▶ [Texto apresentado]
----
Há o mar e o há campo, e ambos oferecem produtos de qualidade imbatível. Depois há toda uma tradição que resiste nas tabernas. O chef André Magalhães diz que os Açores guardam a próxima grande tendência da gastronomia regional portuguesa. 

Ainda não são seis da manhã quando o Tábuas Santas fundeia ao largo de Ponta Delgada. É uma traineira robusta, de nove metros, com pavilhão em Rabo de Peixe, na costa norte da ilha de São Miguel. A bordo seguem, além da tripulação, três cozinheiros com créditos firmados no continente. André Magalhães, da lisboeta Taberna da Rua das Flores, Tiago Santos, da também lisboeta Champanheria do Largo, e Diogo Rocha, do viseense Mesa de Lemos. Foram convidados para fazer um show-cooking a propósito do festival Wine in Azores, que todos os anos traz à ilha de São Miguel as maiores empresas vinícolas do país.

Os chefs decidiram pescar a sua própria comida, e depois logo se vê o que irão preparar. Para irem ao mar tiveram de acordar a horas impróprias, o problema é que o frio também decidiu madrugar. Quando o Sol nasce, já o Tábuas Santos saiu da barra, mas o céu há de permanecer cinzento, a ameaçar chuva – e depois a dispará-la contra a embarcação. O mestre mete o isco à linha e lança-a borda fora. Um peixe-balão, que é devolvido às águas, mais um robalo pequeno. «Mete-lhe o palhaço», grita para o irmão, e lá desce a armadilha para capturar lula. Vêm duas, enormes, servem para o almoço. «Voltamos a terra», anunciam os pescadores, sotaque mais carregado do que o céu.

Os ingredientes da receita vêm todos das ilhas, do feijão às algas. Mar e terra à mesa.
----
▶ [Linhas]
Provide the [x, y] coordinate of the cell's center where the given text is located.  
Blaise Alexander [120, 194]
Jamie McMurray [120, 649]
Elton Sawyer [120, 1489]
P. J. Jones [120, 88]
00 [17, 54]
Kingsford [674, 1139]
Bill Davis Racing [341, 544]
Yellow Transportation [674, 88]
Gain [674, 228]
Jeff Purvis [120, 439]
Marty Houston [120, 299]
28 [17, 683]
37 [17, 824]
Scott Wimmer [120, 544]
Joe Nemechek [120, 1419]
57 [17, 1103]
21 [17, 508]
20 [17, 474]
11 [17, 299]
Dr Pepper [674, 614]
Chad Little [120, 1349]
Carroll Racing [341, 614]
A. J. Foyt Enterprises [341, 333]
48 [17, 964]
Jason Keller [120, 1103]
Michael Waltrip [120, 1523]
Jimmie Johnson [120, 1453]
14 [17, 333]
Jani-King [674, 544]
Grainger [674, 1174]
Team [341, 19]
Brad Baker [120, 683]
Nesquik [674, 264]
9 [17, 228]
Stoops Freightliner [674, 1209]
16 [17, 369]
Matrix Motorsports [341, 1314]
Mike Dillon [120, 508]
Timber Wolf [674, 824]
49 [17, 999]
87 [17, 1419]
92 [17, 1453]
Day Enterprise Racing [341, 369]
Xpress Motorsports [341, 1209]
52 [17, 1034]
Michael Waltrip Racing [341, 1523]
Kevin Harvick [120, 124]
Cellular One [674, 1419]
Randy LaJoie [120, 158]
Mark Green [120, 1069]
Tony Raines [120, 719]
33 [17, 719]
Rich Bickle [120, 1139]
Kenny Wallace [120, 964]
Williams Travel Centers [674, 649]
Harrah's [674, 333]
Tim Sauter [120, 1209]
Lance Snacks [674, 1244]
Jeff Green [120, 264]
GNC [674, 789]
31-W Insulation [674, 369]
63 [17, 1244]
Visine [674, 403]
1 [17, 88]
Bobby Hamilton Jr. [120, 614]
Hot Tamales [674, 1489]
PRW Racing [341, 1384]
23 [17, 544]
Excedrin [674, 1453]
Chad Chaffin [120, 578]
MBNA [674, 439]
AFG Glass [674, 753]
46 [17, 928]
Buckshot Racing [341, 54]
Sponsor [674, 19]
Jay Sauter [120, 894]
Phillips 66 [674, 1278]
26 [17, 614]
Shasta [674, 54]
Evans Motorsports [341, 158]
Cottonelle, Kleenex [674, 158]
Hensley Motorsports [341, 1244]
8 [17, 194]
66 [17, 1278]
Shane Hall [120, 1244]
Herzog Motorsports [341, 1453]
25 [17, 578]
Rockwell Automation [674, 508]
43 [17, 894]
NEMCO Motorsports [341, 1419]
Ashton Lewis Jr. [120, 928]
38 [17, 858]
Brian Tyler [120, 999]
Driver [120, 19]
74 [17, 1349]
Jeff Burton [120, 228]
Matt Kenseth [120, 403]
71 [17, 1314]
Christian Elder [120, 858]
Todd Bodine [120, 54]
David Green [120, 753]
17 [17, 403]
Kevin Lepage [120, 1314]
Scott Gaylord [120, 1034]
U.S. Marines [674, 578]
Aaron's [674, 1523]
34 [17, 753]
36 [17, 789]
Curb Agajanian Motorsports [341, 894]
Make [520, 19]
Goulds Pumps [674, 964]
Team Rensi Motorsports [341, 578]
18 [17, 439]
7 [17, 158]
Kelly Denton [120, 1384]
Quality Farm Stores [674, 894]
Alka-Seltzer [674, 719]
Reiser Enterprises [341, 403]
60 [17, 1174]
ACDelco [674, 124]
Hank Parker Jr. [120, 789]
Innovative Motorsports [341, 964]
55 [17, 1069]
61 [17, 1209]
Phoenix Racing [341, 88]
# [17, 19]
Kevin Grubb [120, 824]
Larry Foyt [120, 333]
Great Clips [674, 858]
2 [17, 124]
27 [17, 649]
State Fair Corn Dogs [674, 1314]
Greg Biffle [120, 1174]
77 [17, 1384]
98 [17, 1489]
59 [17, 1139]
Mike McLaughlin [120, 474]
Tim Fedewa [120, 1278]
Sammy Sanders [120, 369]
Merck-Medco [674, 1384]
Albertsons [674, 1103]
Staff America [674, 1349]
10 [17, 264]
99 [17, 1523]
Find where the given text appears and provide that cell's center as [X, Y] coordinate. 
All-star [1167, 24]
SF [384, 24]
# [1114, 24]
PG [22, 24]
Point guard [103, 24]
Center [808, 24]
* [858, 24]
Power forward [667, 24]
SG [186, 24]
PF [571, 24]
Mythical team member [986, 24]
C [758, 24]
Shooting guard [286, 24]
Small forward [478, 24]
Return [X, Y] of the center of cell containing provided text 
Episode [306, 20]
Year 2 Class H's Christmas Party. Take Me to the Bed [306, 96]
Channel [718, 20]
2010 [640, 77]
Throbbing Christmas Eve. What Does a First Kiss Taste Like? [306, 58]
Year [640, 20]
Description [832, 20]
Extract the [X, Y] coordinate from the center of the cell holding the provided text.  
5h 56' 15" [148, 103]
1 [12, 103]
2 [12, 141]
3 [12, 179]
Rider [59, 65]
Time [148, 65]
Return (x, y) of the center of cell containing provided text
----
▶ [Tarefas a fazer]
1. Volta a escrever, do texto sobre os Açores, tudo desde "Há o mar e o" até "gastronomia regional portuguesa.".
2. Responde a estas perguntas com base no texto sobre os Açores.
(a) Quantos metros tem a traineira onde seguem os cozinheiros?
(b) De que restaurante vem Diogo Rocha?
(c) Quantas lulas sobem na armadilha?

▶ [Respostas do exercício]
1.
Há o mar e o há campo, e ambos oferecem produtos de qualidade imbatível. Depois há toda uma tradição que resiste nas tabernas. O chef André Magalhães diz que os Açores guardam a próxima grande tendência da gastronomia regional portuguesa.

2.
(a) Nove metros.
(b) Do Mesa de Lemos, em Viseu.
(c) Duas.